Source text:
--- --- ---

A student of both von Humboldt and Cuvier, Agassiz was a notable natural historian in his own right, responsible for advances in botany, ichthyology, paleontology, and geology. His study of glaciation produced the first generally understood analysis of ice ages in the earth’s history (perhaps the result of his youth spent among the glaciers of Switzerland). Although his science was weakened by his personal racial beliefs (that human races had been formed separately) and his denial of Darwinian evolution (he remained a committed Biblical creationist throughout his career), Agassiz  became a professor in Switzerland and later at Cornell and Harvard. Though never himself a racist (he advocated for spiritual unity among all human beings), his religious refusal to accept Darwin’s views weakened his overall contribution to the natural sciences. Nevertheless, many species and geological features–including on the moon and Mars–have been named after him, and his decades of teaching influenced an entire generation of subsequent scientists in a wide range of fields: zoology, ichthyology, paleontology, glaciology, and geology. A founding member of the National Academy of Sciences in the United States (1863), he also became a regent of the Smithsonian Institution during that same year. He also founded the Museum of Comparative Zoology at Harvard, an institution that advanced the study of comparative anatomy for over a century.

--- --- ---

Provided data:

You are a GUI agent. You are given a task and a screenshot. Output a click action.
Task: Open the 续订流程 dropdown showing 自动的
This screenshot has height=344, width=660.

--- --- ---

Given exercise:
Name every field in which the passage on Agassiz says he was responsible for advances. The material is separate from the passage on Agassiz.

Task solution:
Botany, ichthyology, paleontology, and geology.